- **EXERCISE OBJECTIVE**
Working from the entries that follow, retype each one without any alteration.

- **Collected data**

┌────────

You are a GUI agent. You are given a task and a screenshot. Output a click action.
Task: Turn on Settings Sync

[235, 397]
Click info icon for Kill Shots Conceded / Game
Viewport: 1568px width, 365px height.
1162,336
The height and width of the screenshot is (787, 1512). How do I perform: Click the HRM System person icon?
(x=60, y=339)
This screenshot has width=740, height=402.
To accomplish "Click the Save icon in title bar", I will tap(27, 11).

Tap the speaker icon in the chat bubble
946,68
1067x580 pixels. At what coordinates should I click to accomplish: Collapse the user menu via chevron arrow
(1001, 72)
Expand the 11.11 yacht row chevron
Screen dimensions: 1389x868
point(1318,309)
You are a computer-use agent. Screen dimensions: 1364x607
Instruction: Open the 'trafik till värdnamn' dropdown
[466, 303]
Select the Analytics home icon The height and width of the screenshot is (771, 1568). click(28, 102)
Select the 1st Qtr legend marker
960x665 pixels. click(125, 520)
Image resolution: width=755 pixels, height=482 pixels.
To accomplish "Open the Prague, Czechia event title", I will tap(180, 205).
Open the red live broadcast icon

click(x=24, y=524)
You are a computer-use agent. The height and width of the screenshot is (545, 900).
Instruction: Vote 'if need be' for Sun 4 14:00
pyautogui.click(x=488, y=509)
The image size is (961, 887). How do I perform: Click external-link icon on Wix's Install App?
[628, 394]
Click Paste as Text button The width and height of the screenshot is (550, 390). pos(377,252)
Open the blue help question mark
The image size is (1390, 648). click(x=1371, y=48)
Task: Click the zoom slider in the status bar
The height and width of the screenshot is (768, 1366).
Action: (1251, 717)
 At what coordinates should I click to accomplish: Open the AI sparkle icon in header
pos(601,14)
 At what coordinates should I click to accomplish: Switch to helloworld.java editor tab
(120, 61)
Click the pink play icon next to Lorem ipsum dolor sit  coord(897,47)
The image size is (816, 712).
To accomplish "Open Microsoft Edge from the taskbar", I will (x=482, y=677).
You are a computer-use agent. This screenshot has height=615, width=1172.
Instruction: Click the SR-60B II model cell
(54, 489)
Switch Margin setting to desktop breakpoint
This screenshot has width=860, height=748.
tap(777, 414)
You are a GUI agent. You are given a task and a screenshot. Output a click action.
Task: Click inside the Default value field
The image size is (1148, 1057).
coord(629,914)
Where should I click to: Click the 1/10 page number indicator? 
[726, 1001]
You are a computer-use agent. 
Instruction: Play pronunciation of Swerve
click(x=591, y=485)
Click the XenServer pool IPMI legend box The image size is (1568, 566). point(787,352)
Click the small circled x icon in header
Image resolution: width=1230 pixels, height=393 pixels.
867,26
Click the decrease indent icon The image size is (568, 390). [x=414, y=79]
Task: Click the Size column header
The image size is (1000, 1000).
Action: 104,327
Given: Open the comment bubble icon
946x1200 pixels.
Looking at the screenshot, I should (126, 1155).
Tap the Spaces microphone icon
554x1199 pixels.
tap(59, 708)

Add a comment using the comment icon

└────────

- **TASK RESULT**
You are a GUI agent. You are given a task and a screenshot. Output a click action.
Task: Turn on Settings Sync

[235, 397]
Click info icon for Kill Shots Conceded / Game
Viewport: 1568px width, 365px height.
1162,336
The height and width of the screenshot is (787, 1512). How do I perform: Click the HRM System person icon?
(x=60, y=339)
This screenshot has width=740, height=402.
To accomplish "Click the Save icon in title bar", I will tap(27, 11).

Tap the speaker icon in the chat bubble
946,68
1067x580 pixels. At what coordinates should I click to accomplish: Collapse the user menu via chevron arrow
(1001, 72)
Expand the 11.11 yacht row chevron
Screen dimensions: 1389x868
point(1318,309)
You are a computer-use agent. Screen dimensions: 1364x607
Instruction: Open the 'trafik till värdnamn' dropdown
[466, 303]
Select the Analytics home icon The height and width of the screenshot is (771, 1568). click(28, 102)
Select the 1st Qtr legend marker
960x665 pixels. click(125, 520)
Image resolution: width=755 pixels, height=482 pixels.
To accomplish "Open the Prague, Czechia event title", I will tap(180, 205).
Open the red live broadcast icon

click(x=24, y=524)
You are a computer-use agent. The height and width of the screenshot is (545, 900).
Instruction: Vote 'if need be' for Sun 4 14:00
pyautogui.click(x=488, y=509)
The image size is (961, 887). How do I perform: Click external-link icon on Wix's Install App?
[628, 394]
Click Paste as Text button The width and height of the screenshot is (550, 390). pos(377,252)
Open the blue help question mark
The image size is (1390, 648). click(x=1371, y=48)
Task: Click the zoom slider in the status bar
The height and width of the screenshot is (768, 1366).
Action: (1251, 717)
 At what coordinates should I click to accomplish: Open the AI sparkle icon in header
pos(601,14)
 At what coordinates should I click to accomplish: Switch to helloworld.java editor tab
(120, 61)
Click the pink play icon next to Lorem ipsum dolor sit  coord(897,47)
The image size is (816, 712).
To accomplish "Open Microsoft Edge from the taskbar", I will (x=482, y=677).
You are a computer-use agent. This screenshot has height=615, width=1172.
Instruction: Click the SR-60B II model cell
(54, 489)
Switch Margin setting to desktop breakpoint
This screenshot has width=860, height=748.
tap(777, 414)
You are a GUI agent. You are given a task and a screenshot. Output a click action.
Task: Click inside the Default value field
The image size is (1148, 1057).
coord(629,914)
Where should I click to: Click the 1/10 page number indicator? 
[726, 1001]
You are a computer-use agent. 
Instruction: Play pronunciation of Swerve
click(x=591, y=485)
Click the XenServer pool IPMI legend box The image size is (1568, 566). point(787,352)
Click the small circled x icon in header
Image resolution: width=1230 pixels, height=393 pixels.
867,26
Click the decrease indent icon The image size is (568, 390). [x=414, y=79]
Task: Click the Size column header
The image size is (1000, 1000).
Action: 104,327
Given: Open the comment bubble icon
946x1200 pixels.
Looking at the screenshot, I should (126, 1155).
Tap the Spaces microphone icon
554x1199 pixels.
tap(59, 708)

Add a comment using the comment icon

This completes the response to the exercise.